• [COMPITO ASSEGNATO 1]: Elenca tutte le sigle che il testo sull'inclusione scolastica scioglie, ciascuna con la sua forma estesa.
• [COMPITO ASSEGNATO 2]:
Rispondi a queste domande sul testo sull'inclusione scolastica:
(a) Quale articolo dello Schema di Decreto tratta la continuità didattica?
(b) Entro quanti giorni le Commissioni Parlamentari esamineranno lo Schema di Decreto?
(c) Con quale espressione l'autore vorrebbe sostituire «di norma la presenza di non più di 22 alunni ove siano presenti studenti con disabilità certificata»?
• [COMPITO ASSEGNATO 3]: Per favore, riprendi il testo sull'inclusione scolastica a partire da dove si interrompe.

Sul tema della continuità didattica riguardante gli alunni e studenti con disabilità, di cui si parla all’articolo 12 del neonato Schema di Decreto Legislativo recante norme per la promozione dell’inclusione scolastica degli studenti con disabilità (Atto del Governo n. 378), chi scrive ha già espresso tutte le sue perplessità in un precedente contributo, apparso su queste stesse pagine. Qui intendo invece soffermarmi sulle lacunose prestazioni essenziali previste dall’articolo 3 di quello Schema di Decreto (Prestazioni e competenze) e sui carenti criteri di valutazione (o indicatori di qualità) stabiliti dal successivo articolo 4 (Valutazione della qualità dell’inclusione scolastica).
Al riguardo, mi permetto di avanzare alcune proposte migliorative al testo, che potrebbero essere sottoposte dalle Federazioni FAND (Federazione tra le Associazioni Nazionali delle Persone con Disabilità) e FISH (Federazione Italiana per il Superamento dell’Handicap) alle competenti Commissioni Parlamentari che lo esamineranno entro i prossimi sessanta giorni, prima della pubblicazione definitiva del Decreto.
L’articolo 3, dunque, intende individuare le prestazioni essenziali per l’inclusione scolastica, effettuando una ricognizione dei compiti già assegnati, a normativa vigente, a ciascun Ente istituzionalmente preposto a garantire il diritto-dovere all’istruzione degli alunni e degli studenti con disabilità. In virtù dell’attuale assetto di riparto delle competenze – come tracciato dal vigente Titolo V della Costituzione – le funzioni dei vari Enti coinvolti nel processo di inclusione vengono ripartite nel seguente modo:
Allo Stato competono:
«1. L’assegnazione, per il tramite dell’Amministrazione Scolastica, dei docenti per il sostegno didattico, al fine di assicurare il diritto all’educazione e all’istruzione degli alunni e degli studenti con disabilità». Qui suggerirei di scrivere «l’assegnazione sin dall’inizio dell’anno scolastico…». Mi sembra il minimo!
«2. L’assegnazione, per il tramite dell’Amministrazione scolastica, del personale ausiliario nella scuola statale, per lo svolgimento dei compiti di assistenza previsti dal profilo professionale, ai sensi della normativa vigente».
«3. La costituzione delle sezioni per la scuola dell’infanzia e delle classi prime per ciascun grado di istruzione, in modo da consentire, di norma, la presenza di non più di 22 alunni ove siano presenti studenti con disabilità certificata, fermo restando il numero minimo di alunni o studenti per classe, ai sensi della normativa vigente». Qui modificherei immediatamente l’espressione «di norma la presenza di non più di 22 alunni ove siano presenti studenti con disabilità certificata», che sconfessa e non tiene conto del sacrosanto articolo 5 del DPR (Decreto del Presidente della Repubblica) 81/09, con la più efficace e legittima «solo in via eccezionale la presenza di 22 alunni ove siano presenti studenti con disabilità certificata».

• [Elementi archiviati]:
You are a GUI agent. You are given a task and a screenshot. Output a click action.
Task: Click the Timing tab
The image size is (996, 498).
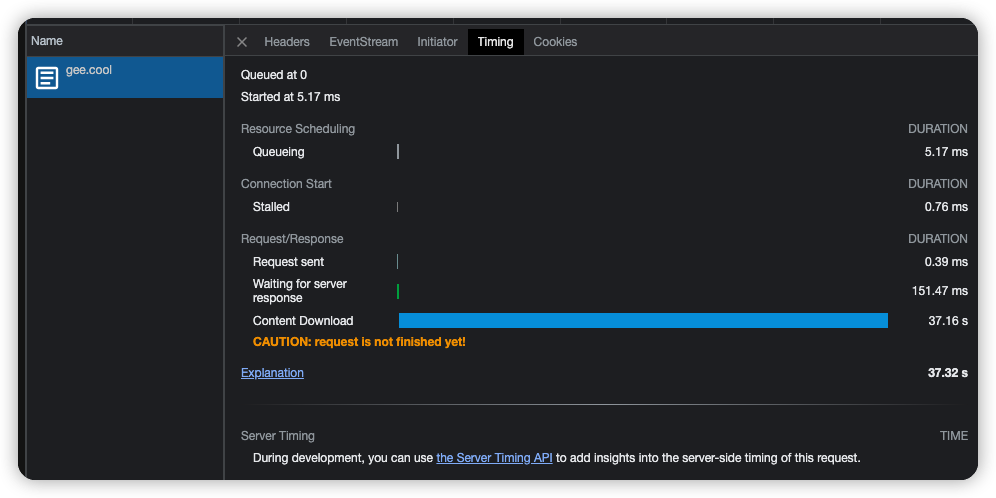pyautogui.click(x=495, y=42)
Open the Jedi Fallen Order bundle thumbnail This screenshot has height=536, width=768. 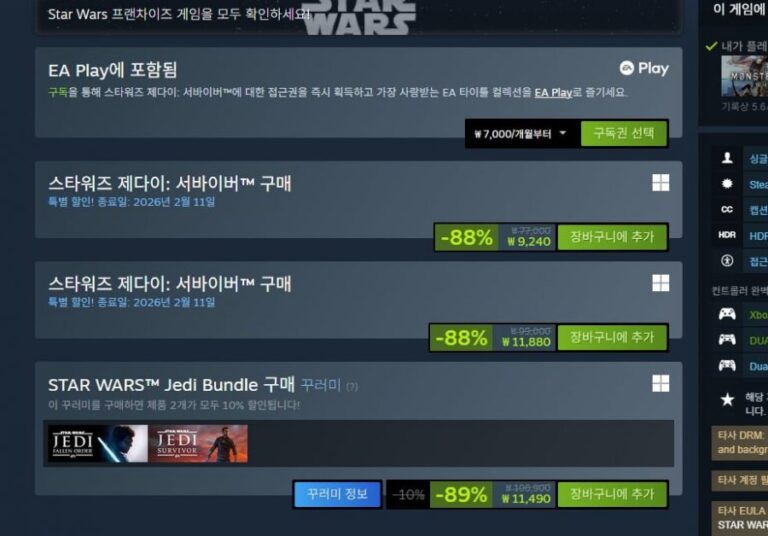(97, 443)
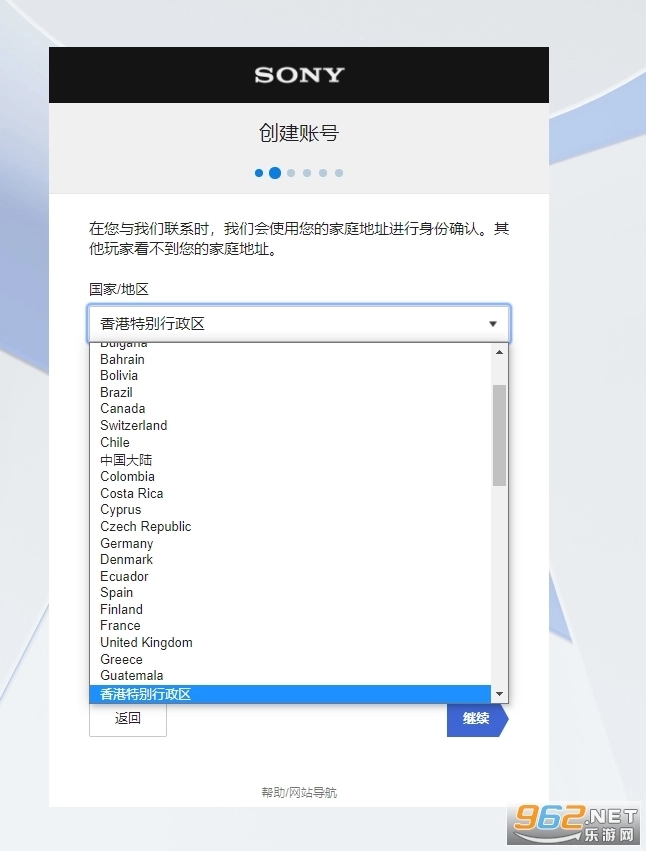Click the 返回 back button

128,718
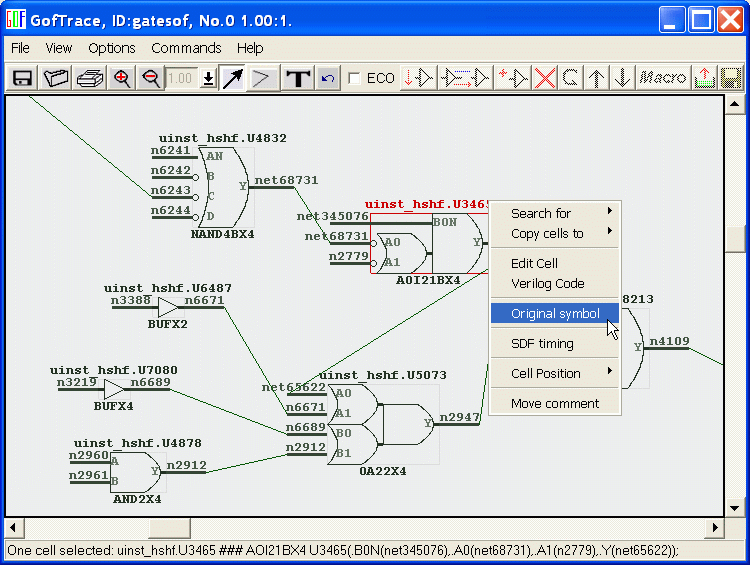This screenshot has height=565, width=750.
Task: Click the Zoom out magnifier icon
Action: click(151, 78)
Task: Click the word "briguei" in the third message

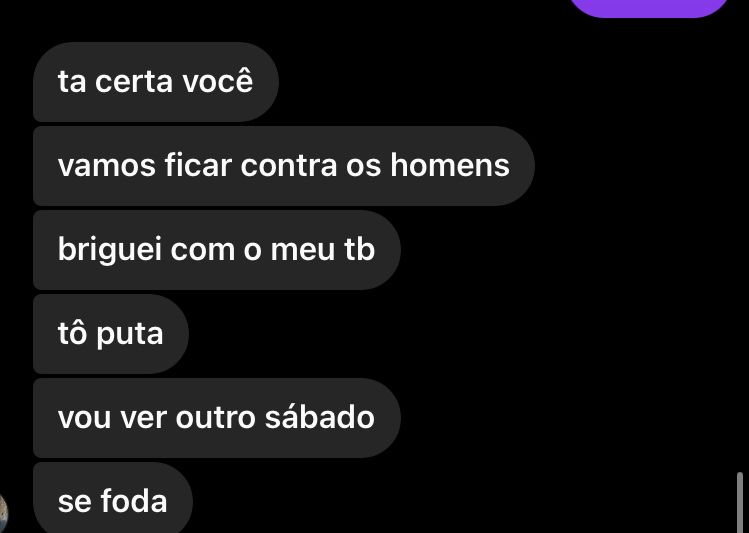Action: 110,251
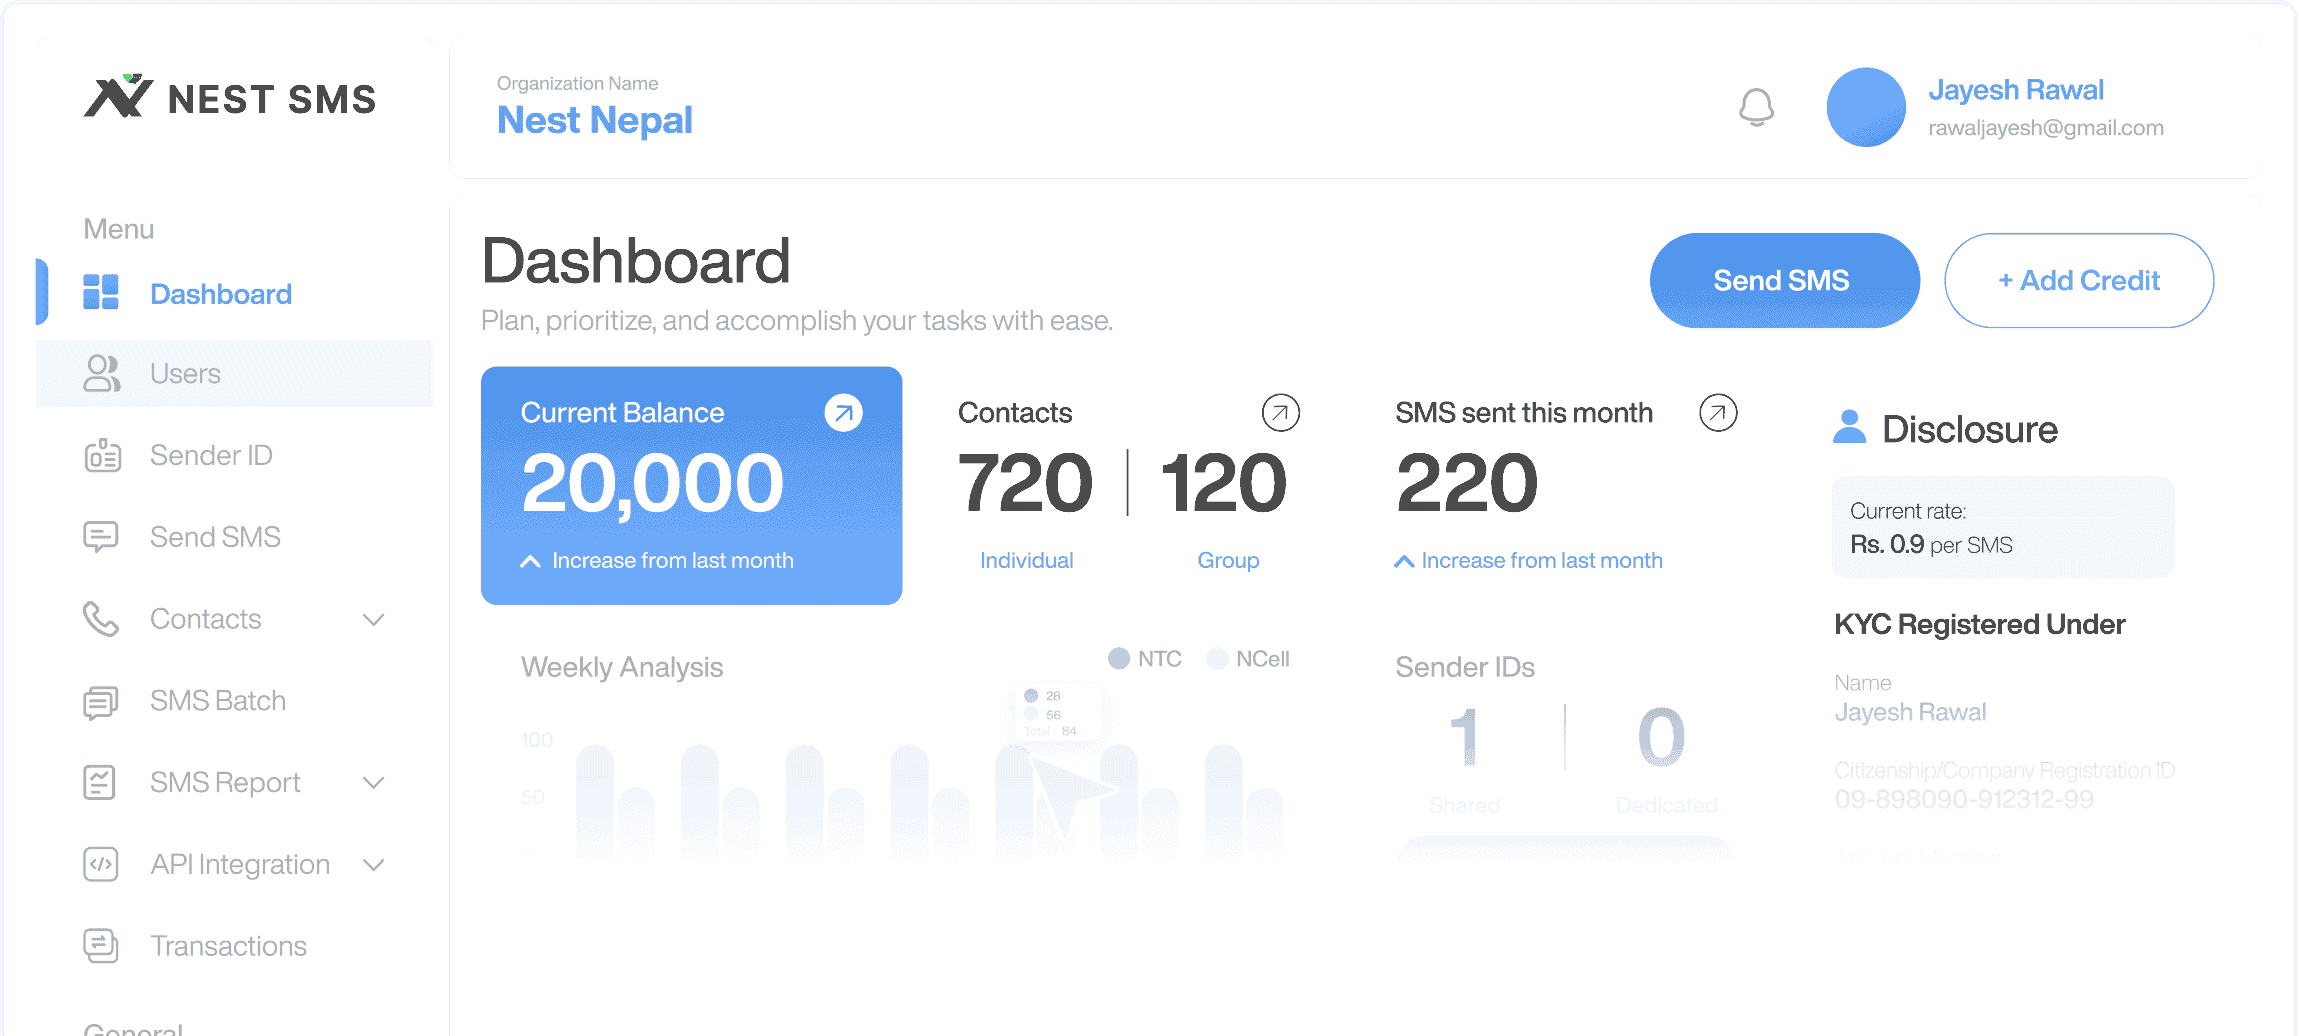The height and width of the screenshot is (1036, 2299).
Task: Open Transactions from the sidebar menu
Action: point(228,945)
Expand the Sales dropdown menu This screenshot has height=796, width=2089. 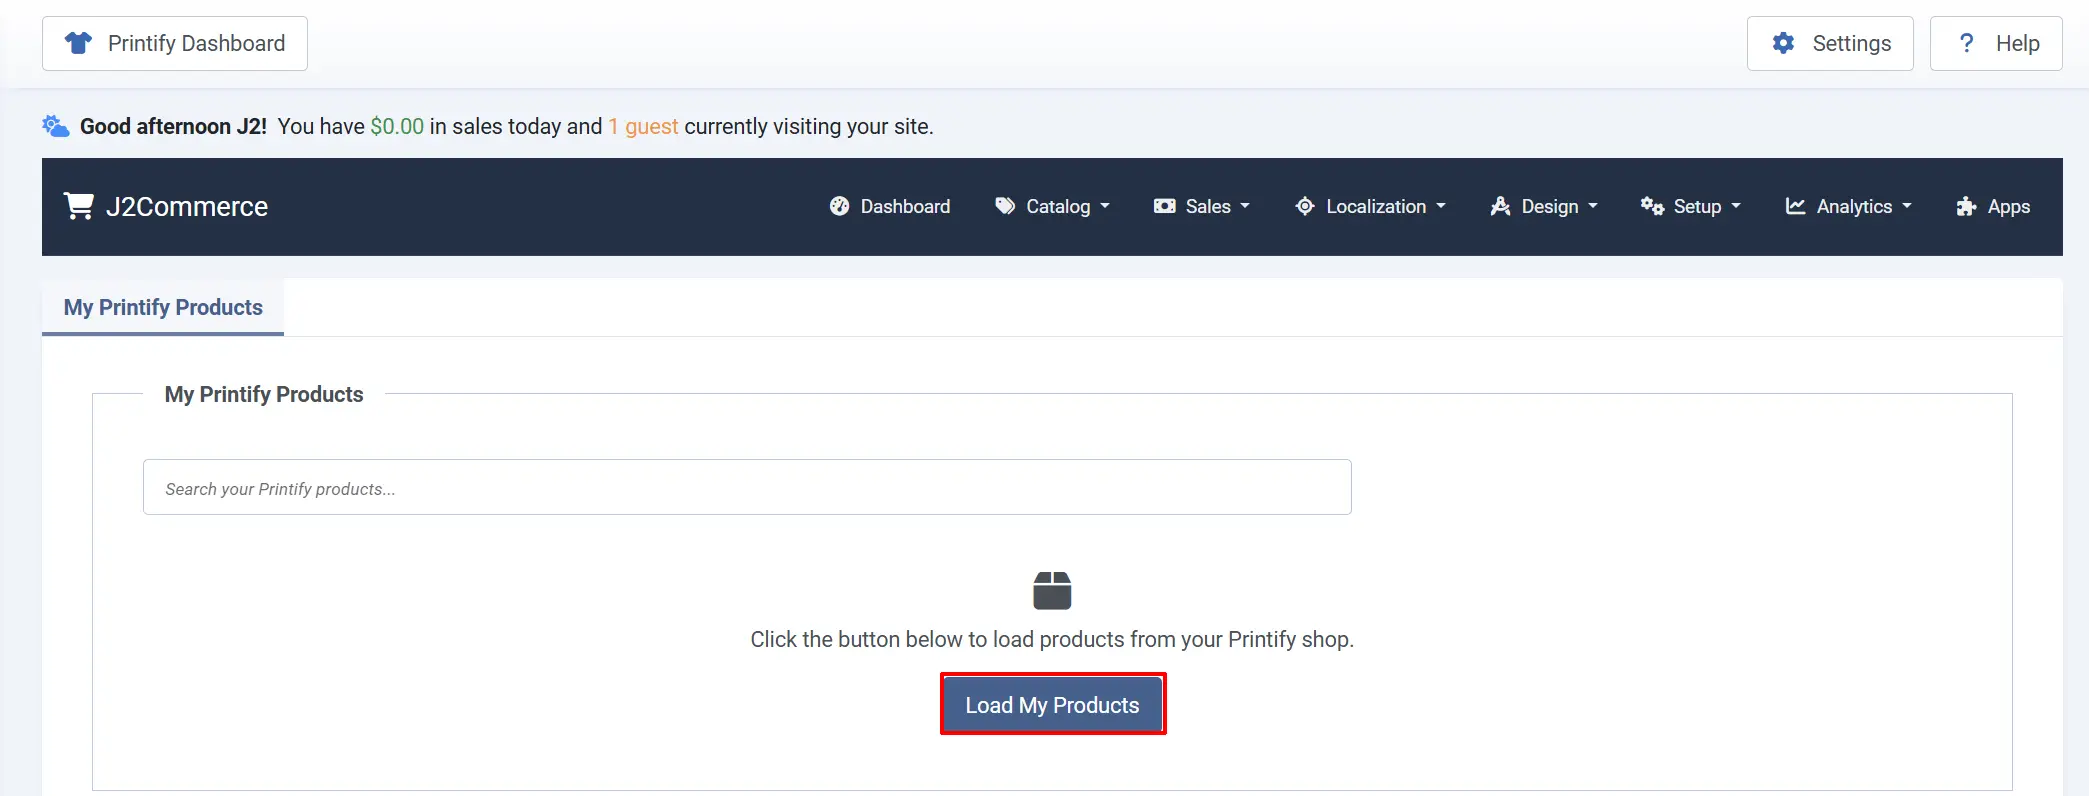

• [RISPOSTA 1]:
FAND (Federazione tra le Associazioni Nazionali delle Persone con Disabilità)
FISH (Federazione Italiana per il Superamento dell'Handicap)
DPR (Decreto del Presidente della Repubblica)

• [RISPOSTA 2]:
(a) L'articolo 12.
(b) Entro sessanta giorni.
(c) «solo in via eccezionale la presenza di 22 alunni ove siano presenti studenti con disabilità certificata».

• [RISPOSTA 3]:
«4. La definizione dell’organico del personale ATA (Ausiliare, Tecnico, Amministrativo), tenendo conto, in sede di riparto delle risorse professionali, della presenza di alunni e di studenti con disabilità certificata presso ciascuna istituzione scolastica statale, anche in deroga ai vincoli numerici, come previsto dalle disposizioni vigenti».
«5. Assegnare alle istituzioni scolastiche paritarie un contributo economico, parametrato al numero degli alunni e degli studenti con disabilità certificata frequentanti, finalizzato all’inclusione scolastica degli stessi, ai sensi della legislazione vigente». Qui integrerei altre due prestazioni essenziali in capo allo Stato in materia di inclusione scolastica degli alunni/studenti con disabilità visiva e cioè: 6. L’istituzione da parte del Ministero della figura dell’“esperto in scienze tiflologiche” o, quanto meno, di una figura che possieda competenze di base in tiflopedagogia e tiflodidattica, al fine di assicurare il diritto all’educazione e all’istruzione degli alunni/studenti con disabilità visiva. 7. L’istituzione da parte del Ministero di uno “Sportello di Consulenza” per le principali tipologie di disabilità, presso i CTS (Centri Territoriali di Supporto) esistenti su tutto il territorio nazionale, per fornire informazioni e assistenza di base agli alunni/studenti con disabilità e alle loro famiglie, da realizzare attraverso apposite convenzioni con le Associazioni più rappresentative di persone con disabilità (FAND, FISH, UICI ecc.).
«Alle Regioni – recita poi l’articolo 3 dello Schema di Decreto -, previa intesa in sede di Conferenza Unificata, compete assicurare la progressiva uniformità su tutto il territorio nazionale della definizione dei profili professionali del personale destinato all’assistenza educativa e all’assistenza per l’autonomia e la comunicazione personale, anche attraverso la previsione di specifici percorsi formativi propedeutici allo svolgimento dei compiti assegnati, fermi restando gli àmbiti di competenza della Contrattazione Collettiva e nei limiti delle risorse disponibili a legislazione vigente». Alla previsione di specifici percorsi formativi, io qui integrerei l’attributo «universitari», se si vuole veramente una formazione di qualità di tali operatori.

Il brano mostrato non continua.